**Task objective**: In the listing below, how many lines contain "computer"? Answer with the number alone.

[Opening Record set section]

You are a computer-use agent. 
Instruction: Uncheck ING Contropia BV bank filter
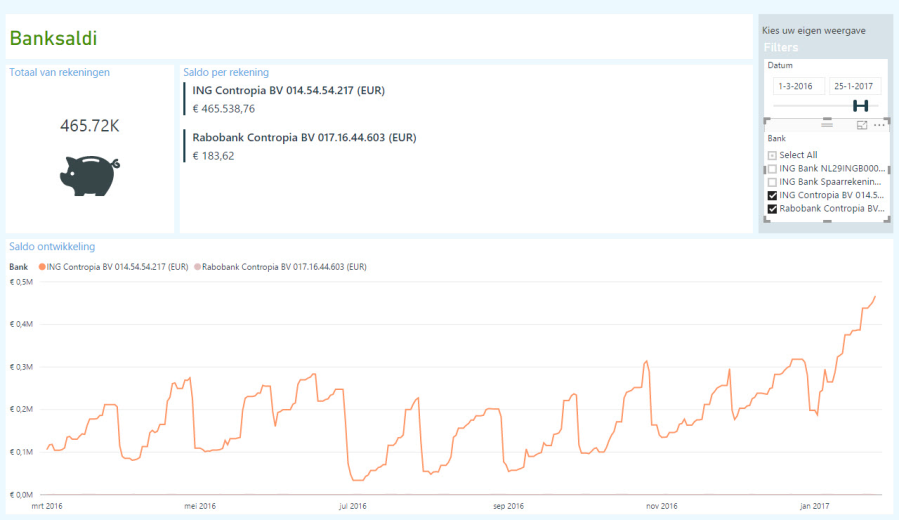click(772, 196)
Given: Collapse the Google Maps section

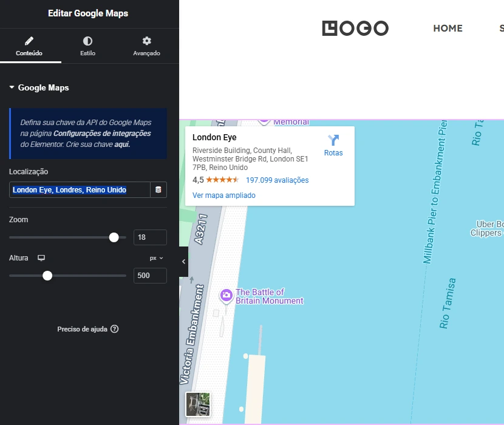Looking at the screenshot, I should (12, 87).
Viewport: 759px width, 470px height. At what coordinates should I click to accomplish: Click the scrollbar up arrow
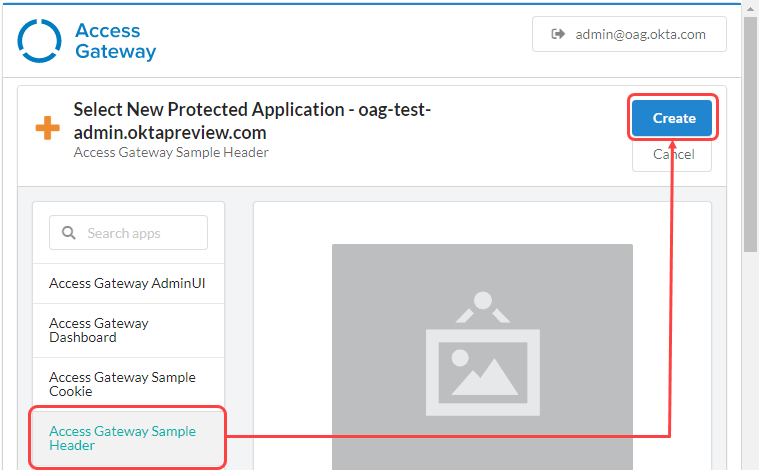click(x=750, y=8)
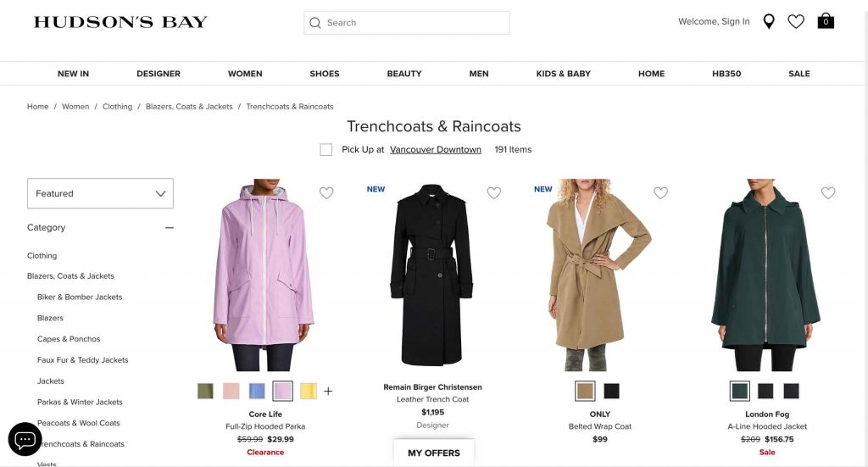Select the black swatch for Belted Wrap Coat
868x467 pixels.
click(611, 392)
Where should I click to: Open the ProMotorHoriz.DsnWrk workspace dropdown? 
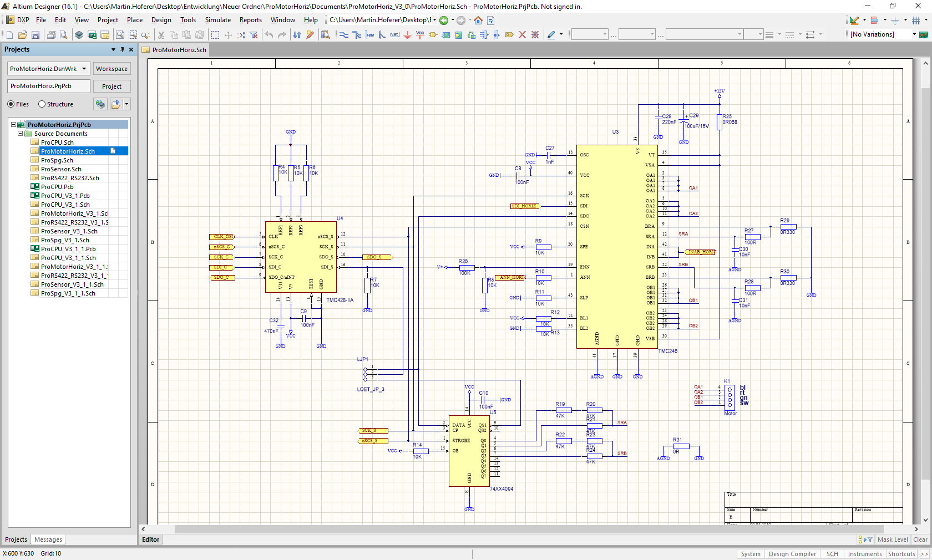tap(84, 69)
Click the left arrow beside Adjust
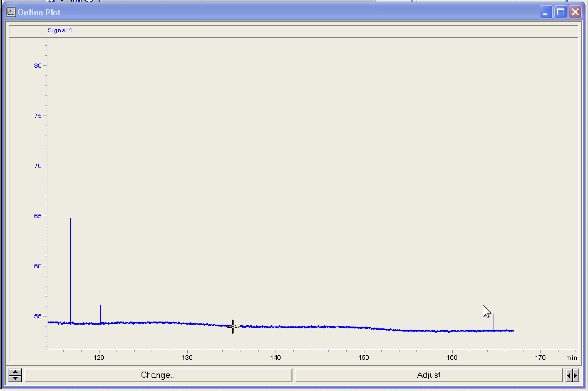 click(569, 375)
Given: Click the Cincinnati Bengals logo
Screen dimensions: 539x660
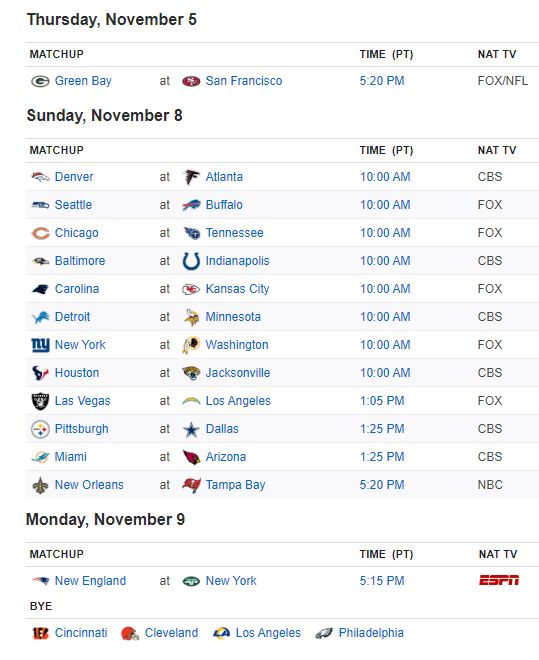Looking at the screenshot, I should click(x=40, y=633).
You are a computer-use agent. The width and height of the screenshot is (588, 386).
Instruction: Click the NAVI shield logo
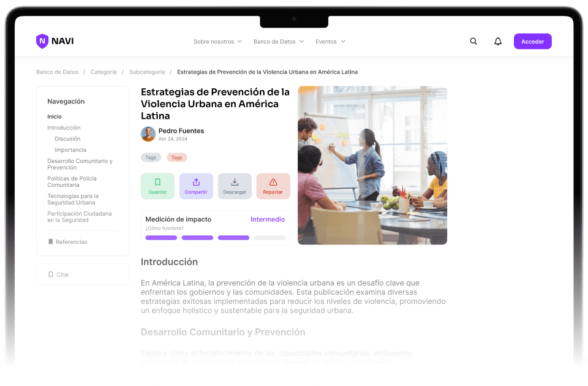[42, 41]
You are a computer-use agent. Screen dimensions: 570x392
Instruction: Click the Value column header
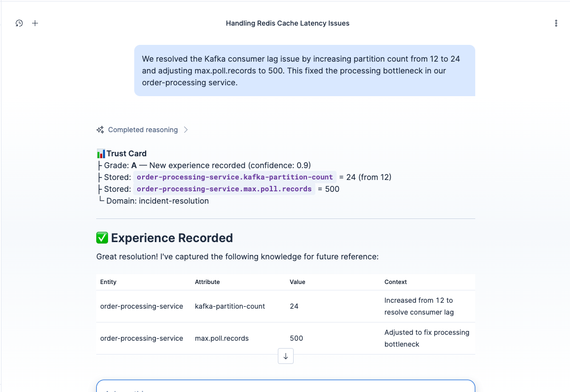tap(298, 282)
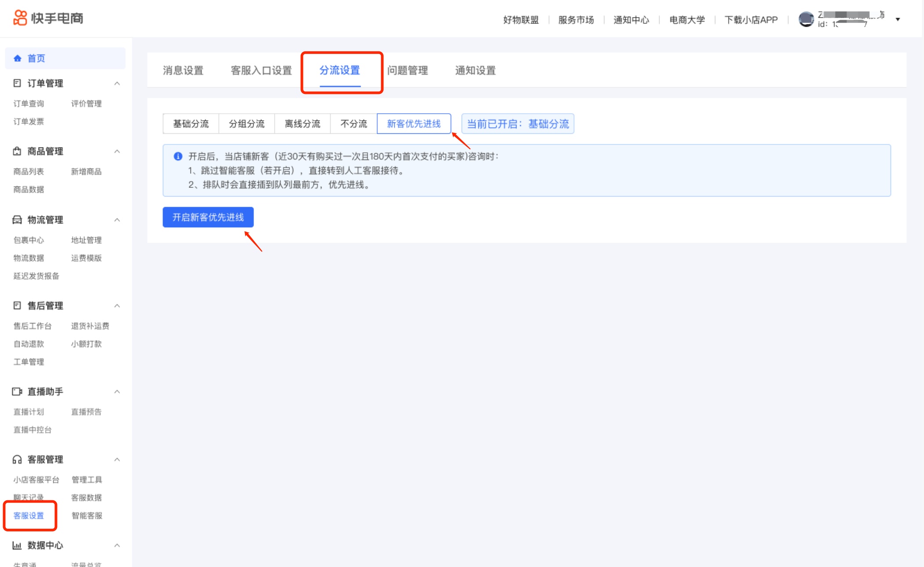Click the Kuaishou e-commerce logo
Image resolution: width=924 pixels, height=567 pixels.
coord(48,18)
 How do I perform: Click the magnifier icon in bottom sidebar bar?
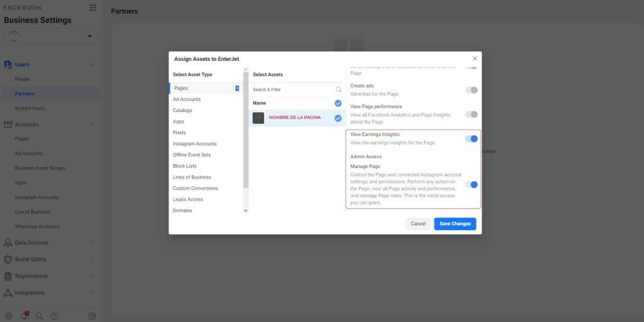click(39, 316)
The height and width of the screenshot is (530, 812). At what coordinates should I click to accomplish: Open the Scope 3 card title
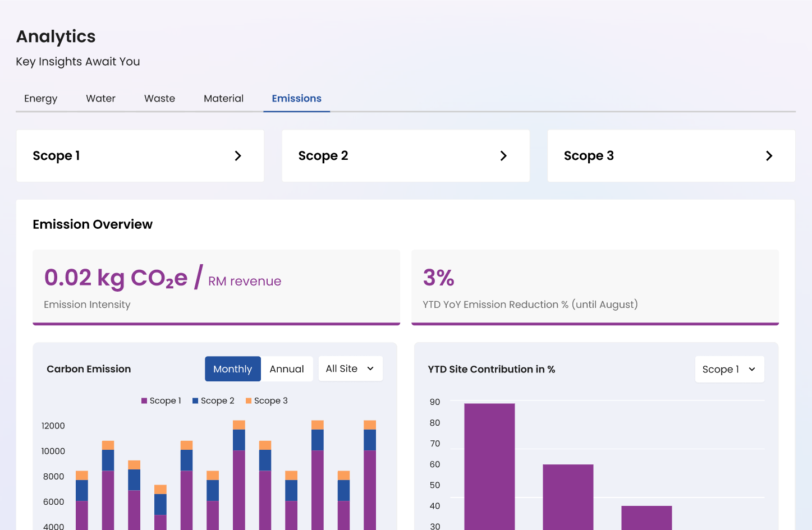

[Closing Record set section]

**Solution below**: 3